In [1]:
import torch.nn as nn
import torch.optim as optim
import torchvision
import torchvision.transforms as transforms
from torch.utils.data import DataLoader

# CIFAR-10 데이터셋 로드 및 전처리
transform = transforms.Compose(
    [transforms.ToTensor(), transforms.Normalize((0.5, 0.5, 0.5), (0.5, 0.5, 0.5))]
)
trainset = torchvision.datasets.CIFAR10(
    root="./data", train=True, download=True, transform=transform
)
testset = torchvision.datasets.CIFAR10(
    root="./data", train=False, download=True, transform=transform
)

trainloader = DataLoader(trainset, batch_size=128, shuffle=True)
testloader = DataLoader(testset, batch_size=100, shuffle=False)


Files already downloaded and verified
Files already downloaded and verified


In [16]:
# 모델 정의
import torch
import torch.nn.functional as F


class CIFAR10Classifier(nn.Module):
    def __init__(self):
        super(CIFAR10Classifier, self).__init__()

        # 양자화 스텁 추가
        self.quant = torch.quantization.QuantStub()  # 입력을 양자화
        self.dequant = torch.quantization.DeQuantStub()  # 출력을 역양자화

        # Convolutional Layers
        self.conv1 = nn.Conv2d(3, 32, kernel_size=3, padding=1)
        self.conv2 = nn.Conv2d(32, 64, kernel_size=3, padding=1)
        self.conv3 = nn.Conv2d(64, 128, kernel_size=3, padding=1)

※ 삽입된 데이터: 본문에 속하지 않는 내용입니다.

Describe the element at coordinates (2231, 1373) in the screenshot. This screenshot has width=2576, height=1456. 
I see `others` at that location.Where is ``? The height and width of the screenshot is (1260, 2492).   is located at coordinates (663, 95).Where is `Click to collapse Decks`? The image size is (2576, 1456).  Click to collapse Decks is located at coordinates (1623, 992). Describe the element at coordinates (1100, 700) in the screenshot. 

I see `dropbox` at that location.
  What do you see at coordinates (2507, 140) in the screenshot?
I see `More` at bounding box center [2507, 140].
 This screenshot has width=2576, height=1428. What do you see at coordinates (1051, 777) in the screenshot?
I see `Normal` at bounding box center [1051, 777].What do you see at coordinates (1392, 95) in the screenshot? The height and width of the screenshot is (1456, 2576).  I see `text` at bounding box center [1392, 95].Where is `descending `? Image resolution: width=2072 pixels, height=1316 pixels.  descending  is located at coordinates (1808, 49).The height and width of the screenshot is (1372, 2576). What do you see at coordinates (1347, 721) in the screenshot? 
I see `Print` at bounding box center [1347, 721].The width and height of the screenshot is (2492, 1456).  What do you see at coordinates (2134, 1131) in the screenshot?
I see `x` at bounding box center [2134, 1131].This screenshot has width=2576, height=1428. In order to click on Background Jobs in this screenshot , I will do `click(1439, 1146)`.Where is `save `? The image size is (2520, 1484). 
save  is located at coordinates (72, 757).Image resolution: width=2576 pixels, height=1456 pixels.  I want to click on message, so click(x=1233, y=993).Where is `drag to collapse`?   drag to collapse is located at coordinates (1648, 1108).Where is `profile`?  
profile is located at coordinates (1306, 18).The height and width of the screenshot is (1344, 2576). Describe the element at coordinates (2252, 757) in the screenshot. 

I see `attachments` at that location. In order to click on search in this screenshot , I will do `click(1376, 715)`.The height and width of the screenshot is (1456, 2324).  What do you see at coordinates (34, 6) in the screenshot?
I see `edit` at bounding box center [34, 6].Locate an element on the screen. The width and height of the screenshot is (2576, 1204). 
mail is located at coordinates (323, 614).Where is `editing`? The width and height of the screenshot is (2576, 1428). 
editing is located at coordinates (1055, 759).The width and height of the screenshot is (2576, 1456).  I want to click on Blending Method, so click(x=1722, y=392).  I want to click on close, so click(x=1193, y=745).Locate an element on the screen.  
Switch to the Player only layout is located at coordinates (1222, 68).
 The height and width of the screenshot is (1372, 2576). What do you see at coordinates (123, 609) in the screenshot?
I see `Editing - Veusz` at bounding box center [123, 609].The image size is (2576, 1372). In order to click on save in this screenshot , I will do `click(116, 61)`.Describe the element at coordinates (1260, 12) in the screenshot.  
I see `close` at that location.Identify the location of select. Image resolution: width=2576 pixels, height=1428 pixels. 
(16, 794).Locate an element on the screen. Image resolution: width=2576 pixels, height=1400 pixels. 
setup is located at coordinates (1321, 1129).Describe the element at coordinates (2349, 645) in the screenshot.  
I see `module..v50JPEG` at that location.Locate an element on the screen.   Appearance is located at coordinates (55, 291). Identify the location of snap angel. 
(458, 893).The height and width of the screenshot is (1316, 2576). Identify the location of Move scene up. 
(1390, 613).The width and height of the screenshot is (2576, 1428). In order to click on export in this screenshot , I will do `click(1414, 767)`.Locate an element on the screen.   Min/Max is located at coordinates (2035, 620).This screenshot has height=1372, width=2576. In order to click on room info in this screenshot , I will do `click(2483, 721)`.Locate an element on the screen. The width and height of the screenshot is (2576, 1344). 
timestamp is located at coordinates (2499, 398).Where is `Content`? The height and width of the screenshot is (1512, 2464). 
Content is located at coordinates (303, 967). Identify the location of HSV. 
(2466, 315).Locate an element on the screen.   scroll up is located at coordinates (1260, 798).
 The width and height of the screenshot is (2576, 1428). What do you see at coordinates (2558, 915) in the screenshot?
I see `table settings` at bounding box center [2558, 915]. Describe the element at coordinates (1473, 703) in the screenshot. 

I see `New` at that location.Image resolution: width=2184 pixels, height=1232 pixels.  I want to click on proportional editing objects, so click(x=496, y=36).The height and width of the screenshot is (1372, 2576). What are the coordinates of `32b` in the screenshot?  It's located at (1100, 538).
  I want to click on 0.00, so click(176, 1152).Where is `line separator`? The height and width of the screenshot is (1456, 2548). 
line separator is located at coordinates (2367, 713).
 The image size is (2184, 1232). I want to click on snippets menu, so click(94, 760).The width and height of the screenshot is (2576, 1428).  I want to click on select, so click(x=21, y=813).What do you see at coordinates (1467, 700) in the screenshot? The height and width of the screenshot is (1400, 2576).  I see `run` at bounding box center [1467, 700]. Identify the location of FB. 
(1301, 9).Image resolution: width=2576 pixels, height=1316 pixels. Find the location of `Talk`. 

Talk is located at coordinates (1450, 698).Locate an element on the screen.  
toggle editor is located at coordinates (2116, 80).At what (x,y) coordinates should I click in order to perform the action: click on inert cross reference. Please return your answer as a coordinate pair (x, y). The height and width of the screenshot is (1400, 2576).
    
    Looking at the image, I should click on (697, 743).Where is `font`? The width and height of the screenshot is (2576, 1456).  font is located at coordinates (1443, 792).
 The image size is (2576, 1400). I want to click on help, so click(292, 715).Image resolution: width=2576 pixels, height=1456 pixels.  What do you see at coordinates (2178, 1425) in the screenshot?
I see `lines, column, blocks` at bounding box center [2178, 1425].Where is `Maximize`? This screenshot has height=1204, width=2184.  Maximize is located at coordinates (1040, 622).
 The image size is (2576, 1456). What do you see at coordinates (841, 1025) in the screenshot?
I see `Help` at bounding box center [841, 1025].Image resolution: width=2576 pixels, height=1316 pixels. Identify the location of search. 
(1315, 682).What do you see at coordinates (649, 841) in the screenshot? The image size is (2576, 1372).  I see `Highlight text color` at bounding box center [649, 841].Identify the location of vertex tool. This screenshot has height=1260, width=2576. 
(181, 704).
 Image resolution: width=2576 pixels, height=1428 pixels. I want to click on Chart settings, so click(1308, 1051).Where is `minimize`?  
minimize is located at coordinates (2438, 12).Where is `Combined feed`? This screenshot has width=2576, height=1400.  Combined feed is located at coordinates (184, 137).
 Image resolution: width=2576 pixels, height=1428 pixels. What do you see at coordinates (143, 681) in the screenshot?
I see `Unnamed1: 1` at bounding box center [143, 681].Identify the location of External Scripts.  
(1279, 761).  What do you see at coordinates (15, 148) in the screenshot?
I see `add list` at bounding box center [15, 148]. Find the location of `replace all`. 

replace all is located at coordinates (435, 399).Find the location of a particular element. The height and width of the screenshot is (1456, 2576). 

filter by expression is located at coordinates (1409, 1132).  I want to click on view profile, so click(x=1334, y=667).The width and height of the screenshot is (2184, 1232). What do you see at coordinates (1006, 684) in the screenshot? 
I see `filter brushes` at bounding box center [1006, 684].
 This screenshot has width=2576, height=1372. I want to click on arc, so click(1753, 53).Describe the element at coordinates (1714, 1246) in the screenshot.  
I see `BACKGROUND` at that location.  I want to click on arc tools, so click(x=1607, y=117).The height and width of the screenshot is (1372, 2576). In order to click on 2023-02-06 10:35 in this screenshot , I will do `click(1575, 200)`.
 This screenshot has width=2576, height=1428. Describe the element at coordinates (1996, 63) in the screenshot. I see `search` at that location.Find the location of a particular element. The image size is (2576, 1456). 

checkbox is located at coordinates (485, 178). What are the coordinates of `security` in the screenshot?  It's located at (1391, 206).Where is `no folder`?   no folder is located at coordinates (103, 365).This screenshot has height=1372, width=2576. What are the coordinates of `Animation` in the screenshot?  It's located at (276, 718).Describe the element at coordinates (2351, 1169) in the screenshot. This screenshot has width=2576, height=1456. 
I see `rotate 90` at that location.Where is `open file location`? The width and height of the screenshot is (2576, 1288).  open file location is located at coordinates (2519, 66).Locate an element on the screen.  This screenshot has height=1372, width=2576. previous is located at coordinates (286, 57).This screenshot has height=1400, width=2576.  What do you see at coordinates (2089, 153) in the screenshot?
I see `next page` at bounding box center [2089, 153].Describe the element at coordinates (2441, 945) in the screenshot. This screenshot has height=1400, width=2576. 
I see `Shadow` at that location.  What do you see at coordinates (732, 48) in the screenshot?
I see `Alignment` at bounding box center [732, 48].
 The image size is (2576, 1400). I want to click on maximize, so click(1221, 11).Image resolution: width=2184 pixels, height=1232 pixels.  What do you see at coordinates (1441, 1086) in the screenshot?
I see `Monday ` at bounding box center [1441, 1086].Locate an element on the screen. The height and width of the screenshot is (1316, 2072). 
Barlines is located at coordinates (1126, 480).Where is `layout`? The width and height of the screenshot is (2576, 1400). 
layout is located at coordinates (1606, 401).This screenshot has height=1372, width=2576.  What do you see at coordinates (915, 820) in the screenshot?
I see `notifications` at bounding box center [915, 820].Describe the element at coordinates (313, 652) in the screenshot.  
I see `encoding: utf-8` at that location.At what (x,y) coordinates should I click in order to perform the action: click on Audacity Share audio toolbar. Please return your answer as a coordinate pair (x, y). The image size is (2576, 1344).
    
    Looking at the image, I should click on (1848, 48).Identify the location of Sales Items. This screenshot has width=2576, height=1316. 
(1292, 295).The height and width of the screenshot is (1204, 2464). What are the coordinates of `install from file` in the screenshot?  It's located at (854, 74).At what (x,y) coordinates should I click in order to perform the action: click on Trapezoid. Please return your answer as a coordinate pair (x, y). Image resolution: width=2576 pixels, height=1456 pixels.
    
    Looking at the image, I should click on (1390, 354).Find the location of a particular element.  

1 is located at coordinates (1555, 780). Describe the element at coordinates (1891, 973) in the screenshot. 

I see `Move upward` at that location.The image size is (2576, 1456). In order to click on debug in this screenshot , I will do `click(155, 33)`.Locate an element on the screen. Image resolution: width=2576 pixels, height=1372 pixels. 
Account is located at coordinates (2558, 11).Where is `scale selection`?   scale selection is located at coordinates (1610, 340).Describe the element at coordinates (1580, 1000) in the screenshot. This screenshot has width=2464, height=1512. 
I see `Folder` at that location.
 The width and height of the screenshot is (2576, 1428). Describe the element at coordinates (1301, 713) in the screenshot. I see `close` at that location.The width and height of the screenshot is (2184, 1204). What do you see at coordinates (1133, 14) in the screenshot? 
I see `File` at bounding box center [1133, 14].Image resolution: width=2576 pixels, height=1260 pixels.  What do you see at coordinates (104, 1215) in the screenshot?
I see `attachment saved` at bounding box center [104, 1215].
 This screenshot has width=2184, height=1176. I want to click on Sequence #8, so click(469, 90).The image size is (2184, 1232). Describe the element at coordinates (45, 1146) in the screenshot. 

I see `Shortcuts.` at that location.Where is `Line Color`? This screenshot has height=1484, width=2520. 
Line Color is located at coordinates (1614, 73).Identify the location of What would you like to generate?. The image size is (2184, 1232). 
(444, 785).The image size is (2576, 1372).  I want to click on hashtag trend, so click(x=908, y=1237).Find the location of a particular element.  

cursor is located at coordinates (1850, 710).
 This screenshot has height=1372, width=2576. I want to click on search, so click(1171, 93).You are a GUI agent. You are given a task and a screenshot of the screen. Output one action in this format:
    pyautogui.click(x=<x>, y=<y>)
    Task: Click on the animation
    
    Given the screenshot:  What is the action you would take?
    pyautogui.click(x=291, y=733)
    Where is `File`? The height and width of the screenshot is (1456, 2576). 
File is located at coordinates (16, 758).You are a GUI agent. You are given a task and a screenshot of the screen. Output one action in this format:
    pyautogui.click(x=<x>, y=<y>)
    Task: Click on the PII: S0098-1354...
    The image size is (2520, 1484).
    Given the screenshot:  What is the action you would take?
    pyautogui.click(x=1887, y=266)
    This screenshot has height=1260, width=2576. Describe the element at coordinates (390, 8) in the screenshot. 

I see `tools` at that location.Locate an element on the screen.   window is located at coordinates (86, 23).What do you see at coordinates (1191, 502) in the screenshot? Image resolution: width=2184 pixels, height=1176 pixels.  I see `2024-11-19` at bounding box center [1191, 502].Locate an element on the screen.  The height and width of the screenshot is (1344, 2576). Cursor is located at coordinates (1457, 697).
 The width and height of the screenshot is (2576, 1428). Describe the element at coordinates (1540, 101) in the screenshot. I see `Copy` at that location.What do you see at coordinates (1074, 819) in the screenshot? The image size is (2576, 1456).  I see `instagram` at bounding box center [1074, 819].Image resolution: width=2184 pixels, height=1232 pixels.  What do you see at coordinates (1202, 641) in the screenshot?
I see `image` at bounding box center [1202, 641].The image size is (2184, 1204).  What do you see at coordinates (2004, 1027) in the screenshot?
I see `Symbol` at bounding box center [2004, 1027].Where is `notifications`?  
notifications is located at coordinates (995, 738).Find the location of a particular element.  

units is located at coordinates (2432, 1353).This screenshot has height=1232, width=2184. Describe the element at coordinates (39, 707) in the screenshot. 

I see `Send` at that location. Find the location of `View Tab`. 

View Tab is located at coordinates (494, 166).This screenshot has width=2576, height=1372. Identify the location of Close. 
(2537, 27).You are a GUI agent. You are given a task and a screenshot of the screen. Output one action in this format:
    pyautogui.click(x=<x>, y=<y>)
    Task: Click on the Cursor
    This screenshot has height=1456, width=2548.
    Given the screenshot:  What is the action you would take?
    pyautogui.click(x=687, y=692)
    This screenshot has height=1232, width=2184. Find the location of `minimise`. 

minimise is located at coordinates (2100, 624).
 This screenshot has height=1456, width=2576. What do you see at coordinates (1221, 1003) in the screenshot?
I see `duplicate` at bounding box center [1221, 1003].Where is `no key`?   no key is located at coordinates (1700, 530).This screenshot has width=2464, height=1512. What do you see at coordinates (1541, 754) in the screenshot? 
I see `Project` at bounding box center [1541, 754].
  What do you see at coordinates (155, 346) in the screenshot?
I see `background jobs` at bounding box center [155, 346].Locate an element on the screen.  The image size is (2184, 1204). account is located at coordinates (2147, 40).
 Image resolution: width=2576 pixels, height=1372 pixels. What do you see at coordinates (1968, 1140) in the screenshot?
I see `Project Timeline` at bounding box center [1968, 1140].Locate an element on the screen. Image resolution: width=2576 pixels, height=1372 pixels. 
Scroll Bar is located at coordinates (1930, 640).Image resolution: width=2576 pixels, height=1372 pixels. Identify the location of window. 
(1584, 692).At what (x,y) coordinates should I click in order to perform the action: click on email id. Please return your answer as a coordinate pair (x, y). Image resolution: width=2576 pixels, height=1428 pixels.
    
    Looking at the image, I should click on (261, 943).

        # Fully Connected Layers
        self.fc1 = nn.Linear(128 * 4 * 4, 256)
        self.fc2 = nn.Linear(256, 128)
        self.fc3 = nn.Linear(128, 10)

        # Pooling and Dropout
        self.pool = nn.MaxPool2d(2, 2)
        self.dropout = nn.Dropout(0.5)

    def forward(self, x):
        x = self.quant(x)
        x = self.pool(F.relu(self.conv1(x)))
        x = self.pool(F.relu(self.conv2(x)))
        x = self.pool(F.relu(self.conv3(x)))

        x = x.contiguous().view(-1, 128 * 4 * 4)

        x = F.relu(self.fc1(x))
        x = self.dropout(x)
        x = F.relu(self.fc2(x))
        x = self.dropout(x)
        x = self.fc3(x)

        x = self.dequant(x)
        return x

In [17]:
# 모델 학습 함수 정의
def train_model(model, trainloader, epochs=5):
    optimizer = optim.SGD(model.parameters(), lr=0.01, momentum=0.9)
    criterion = nn.CrossEntropyLoss()

    model.train()

    for epoch in range(epochs):
        running_loss = 0.0
        for inputs, labels in trainloader:
            optimizer.zero_grad()
            outputs = model(inputs)
            loss = criterion(outputs, labels)
            loss.backward()
            optimizer.step()
            running_loss += loss.item()
        print(f"Epoch [{epoch+1}/{epochs}], Loss: {running_loss/len(trainloader):.4f}")
    return model

In [18]:
# 모델 학습
model = CIFAR10Classifier()
model = train_model(model, trainloader, epochs=5)


Epoch [1/5], Loss: 2.1800
Epoch [2/5], Loss: 1.7158
Epoch [3/5], Loss: 1.4862
Epoch [4/5], Loss: 1.3241
Epoch [5/5], Loss: 1.1814


In [19]:
# 모델 평가 함수 정의
def evaluate_model(model, testloader):
    model.eval()
    correct = 0
    total = 0
    with torch.no_grad():
        for data in testloader:
            images, labels = data
            outputs = model(images)
            _, predicted = torch.max(outputs, 1)
            total += labels.size(0)
            correct += (predicted == labels).sum().item()
    accuracy = 100 * correct / total
    print(f"Accuracy: {accuracy:.2f}%")
    return accuracy

In [20]:
# 모델 평가
accuracy = evaluate_model(model, testloader)

Accuracy: 61.95%


In [34]:
# Dynamic Quantization 적용
torch.backends.quantized.engine = "qnnpack"
dynamic_quantized_model = torch.quantization.quantize_dynamic(model, dtype=torch.qint8)

In [35]:
# 평가
accuracy = evaluate_model(dynamic_quantized_model, testloader)


Accuracy: 61.91%


In [25]:
# Static Quantization 적용
model.qconfig = torch.quantization.get_default_qconfig("qnnpack")
model_static_quantized = torch.quantization.prepare(model, inplace=False)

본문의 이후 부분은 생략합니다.